After his march through the dusty capital suburb of Croix-des-Bouquets, Martely found himself in front of thousands. Introduced to wild applause by one of his backup singers, “Sweet Micky” slung his trademark sweat towel over his left shoulder and took the microphone.

“I always used to sing about rice and beans, but none of you listened,” he said, an image of his own face beaming from his T-shirt. “You were all too busy grinding to the music!” He gyrated his hips and the crowd went wild.

His stump speech flowed through the crises facing Haiti: hunger, the lack of housing, the lack of health care, the lack of jobs.

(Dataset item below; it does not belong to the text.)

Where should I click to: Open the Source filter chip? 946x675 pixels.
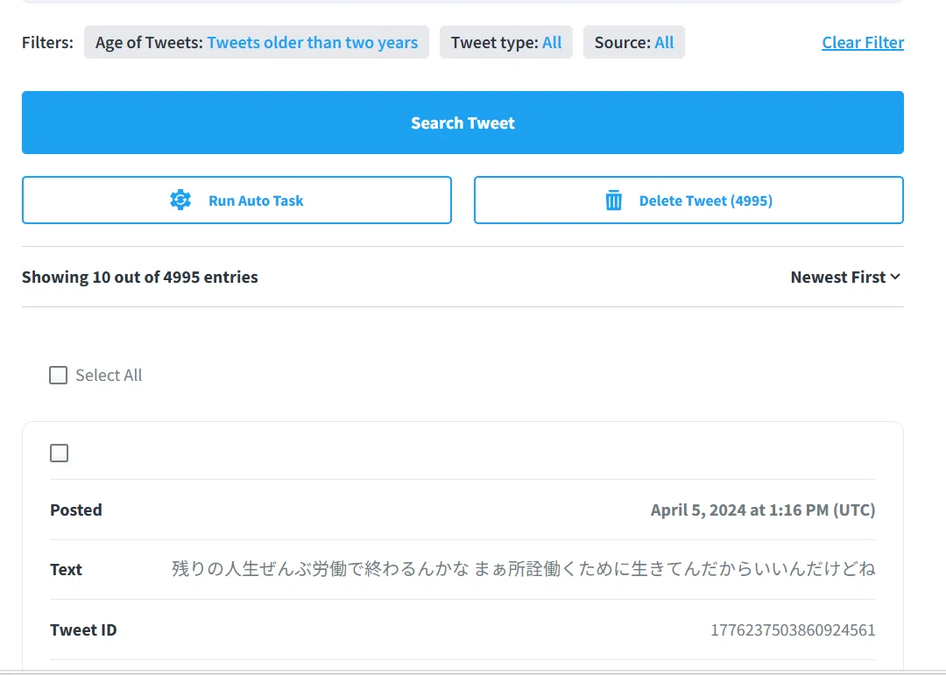tap(634, 42)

He made a play for the youth-vote mantle left by the disqualification of Wyclef Jean, a Croix-des-Bouquets native who can still play kingmaker in the race. A mention of Preval got a chorus of boos.

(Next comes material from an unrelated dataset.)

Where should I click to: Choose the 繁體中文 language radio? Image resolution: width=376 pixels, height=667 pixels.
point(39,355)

Martely briefly mentioned cholera, then said the U.N. peacekeepers would not leave Haiti until the country can provide its own security. Haiti’s own army was dissolved by Aristide after he was restored to power following a 1991 military coup.

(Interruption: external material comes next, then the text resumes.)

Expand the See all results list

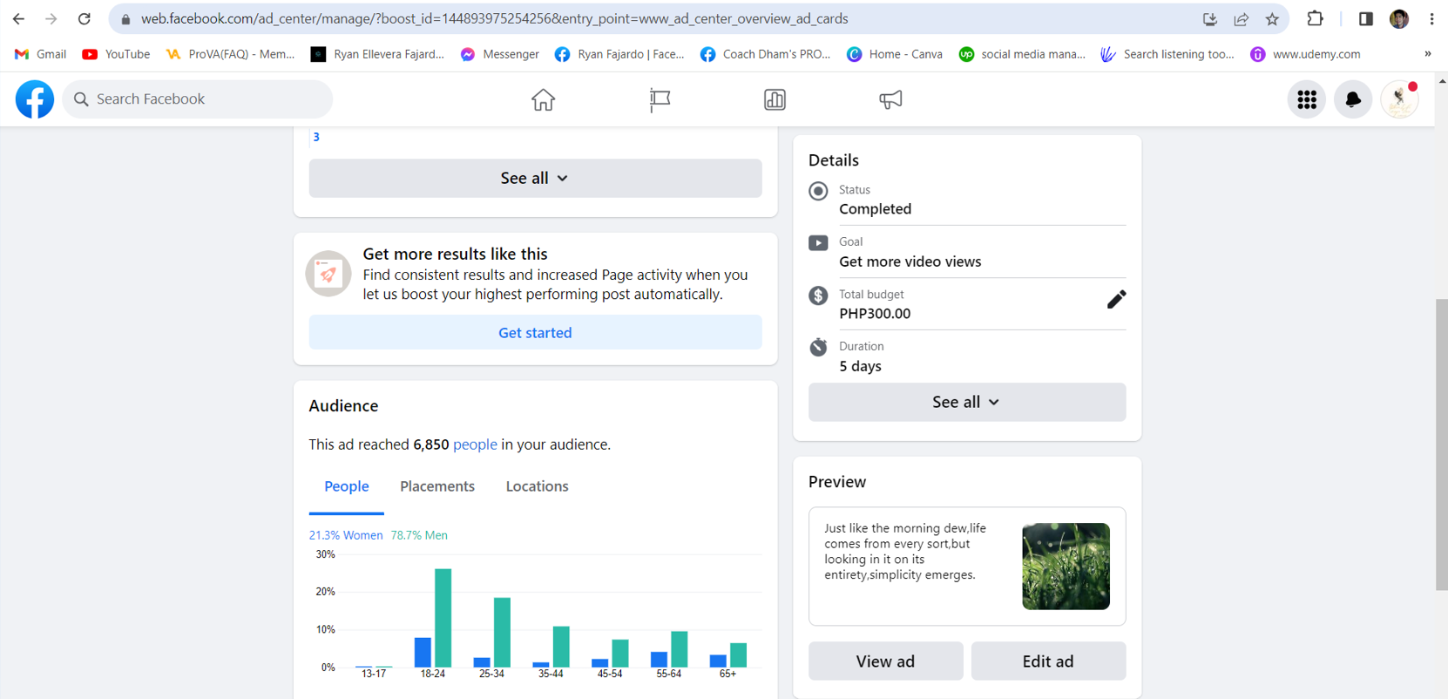point(535,178)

“The army had problems, but we could have fixed them,” he said to his audience _ young, mostly unemployed men too young to remember Haiti’s string of military juntas. “You could have been soldiers, captains, colonels! Instead we’re paying a foreign army a lot of money!”

They roared. One young man took the stage to cheer for the candidate and denounce foreigners for bringing cholera to Haiti.

Some in the audience said they were sitting out the election altogether. Dieu-Juste Keller, 25, said it was unlikely any politician could handle all Haiti’s current crises or fix what ails the nation _ disease, disaster or otherwise.

“I don’t think anything can change this time,” he said, rocking to another burst of music. “I’m St. Thomas. When I see it, I’ll believe it.”